Charcoal in Black and White
Most charcoal is wood that has been carbonized by partial burning with little air. It has been used for millennia, and scholars say the history of charcoal in Japan goes back several thousand years to the Jomon era. During the medieval period, Japan introduced Chinese charcoal-making techniques that represented an advance for those days, and around the 14th century charcoal was in common use. In the early modern period, Chado (the Way of Tea) took on greater importance, and this led to the making of an even finer variety of charcoal for the tea ceremony. Today, Japan's charcoal-making techniques are admired worldwide. We can classify the different types of charcoal used in Japan into two broad categories: kuro-zumi (black charcoal) and shiro-zumi ("white" charcoal).
Generally, black charcoal is soft and retains the tree bark. It is easy to ignite, and burns hot enough for metal smelting and blacksmithing. Almost all of the charcoal produced around the world is similar to this type. To make it, the wood is carbonized at temperatures between 400 and 700ºC, then the kiln is sealed until the burning stops and the heat slowly dies away. One type of black charcoal used in the tea ceremony, ikeda-zumi, is favored for its beautiful appearance. It is made from a kind of oak in the northern part of Osaka Prefecture.

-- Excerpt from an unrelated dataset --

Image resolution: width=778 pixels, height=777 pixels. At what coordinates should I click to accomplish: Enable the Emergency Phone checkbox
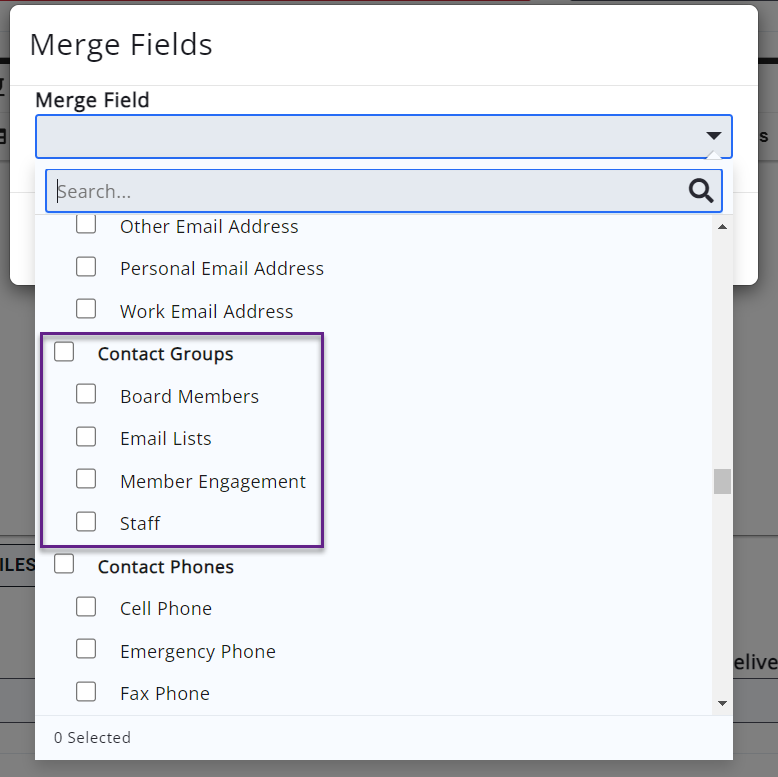coord(86,649)
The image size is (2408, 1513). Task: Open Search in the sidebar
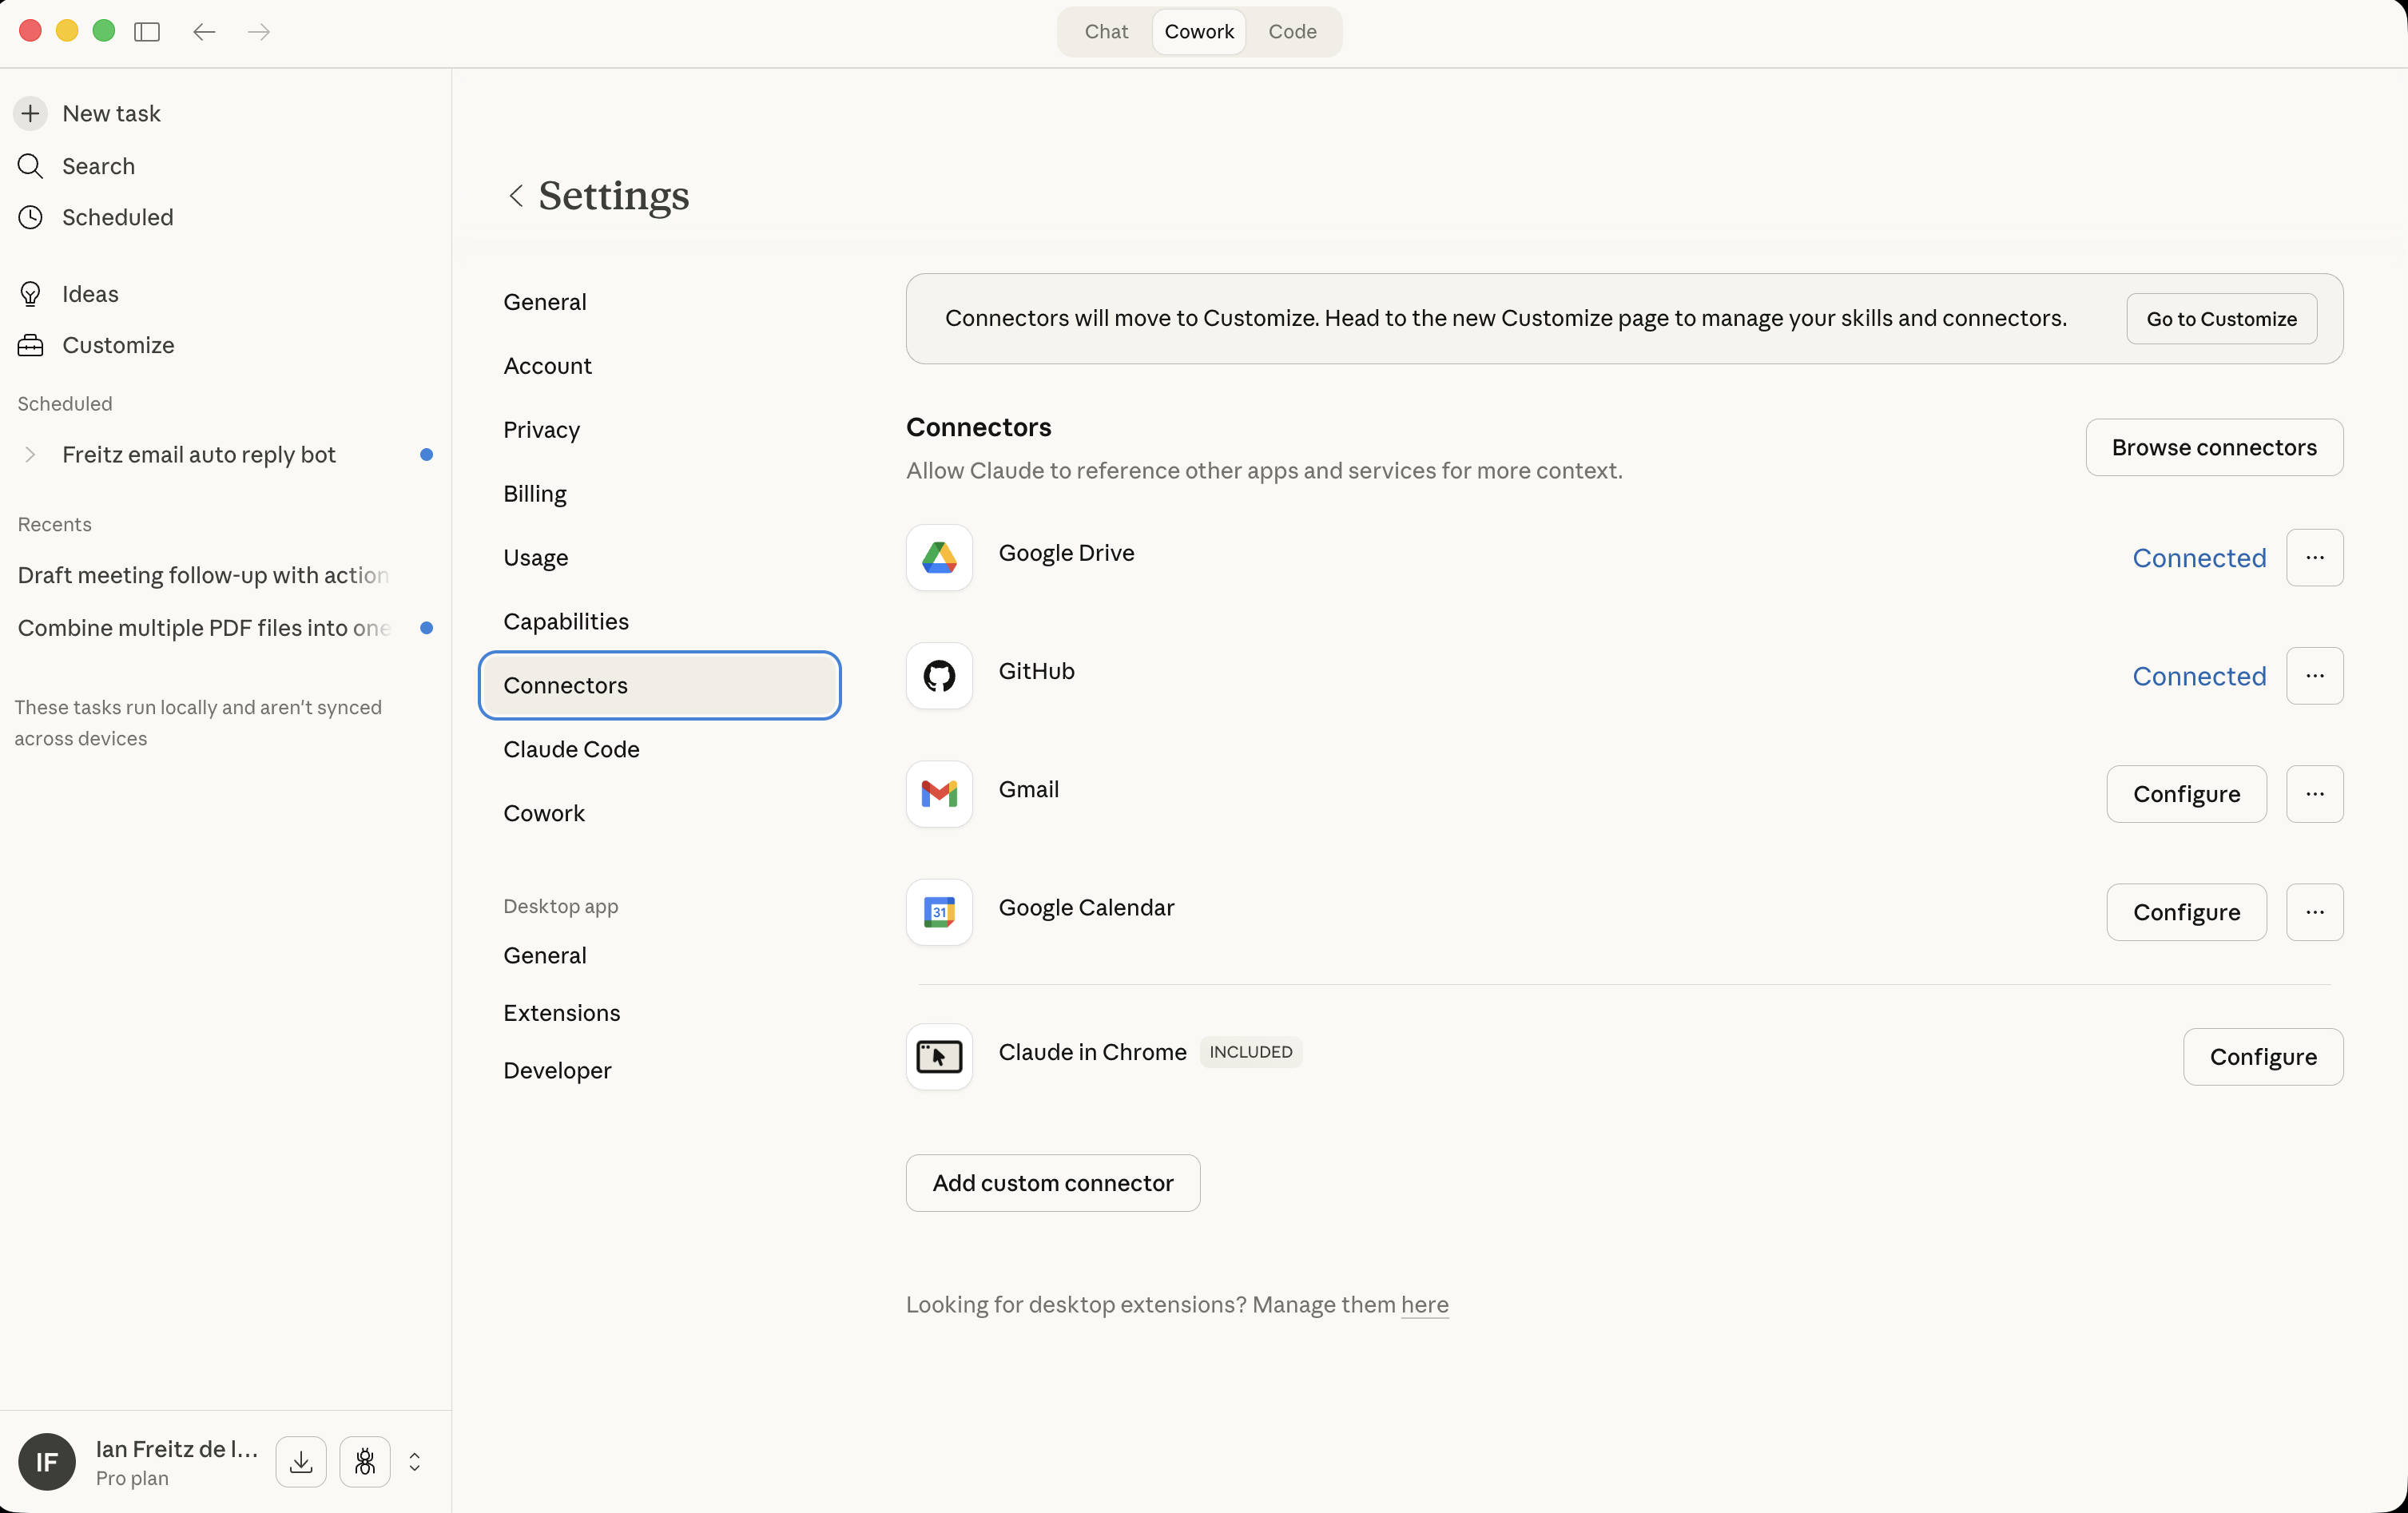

White charcoal is made by charring the wood at a relatively low temperature for some time, then, near the end of the process, raising the kiln temperature to about 1000ºC to make the wood red-hot. The charcoal is then pulled out and quickly smothered with a covering of powder to cool it. The powder is a moist mixture of earth, sand and ash, and gives a whitish hue to the charcoal surface. This explains the name "white charcoal." The rapid rise in temperature, followed by a rapid cooling, incinerates the bark and leaves a smooth, hard surface. If you strike it, you'll hear a clear, metallic sound.
One variety of white charcoal is made from holm oak, a very hard wood used in kilns in the southern Kishu area (Wakayama Prefecture). This charcoal, called Kishu binchotan, is considered to be the best grade because it is hard and yields a long burn. It emits plenty of far-infrared rays, which bring out the flavor of broiled foods. Today, more and more establishments serving grilled eel and yakitori (skewered chicken) make a point of advertising the fact that they use binchotan charcoal.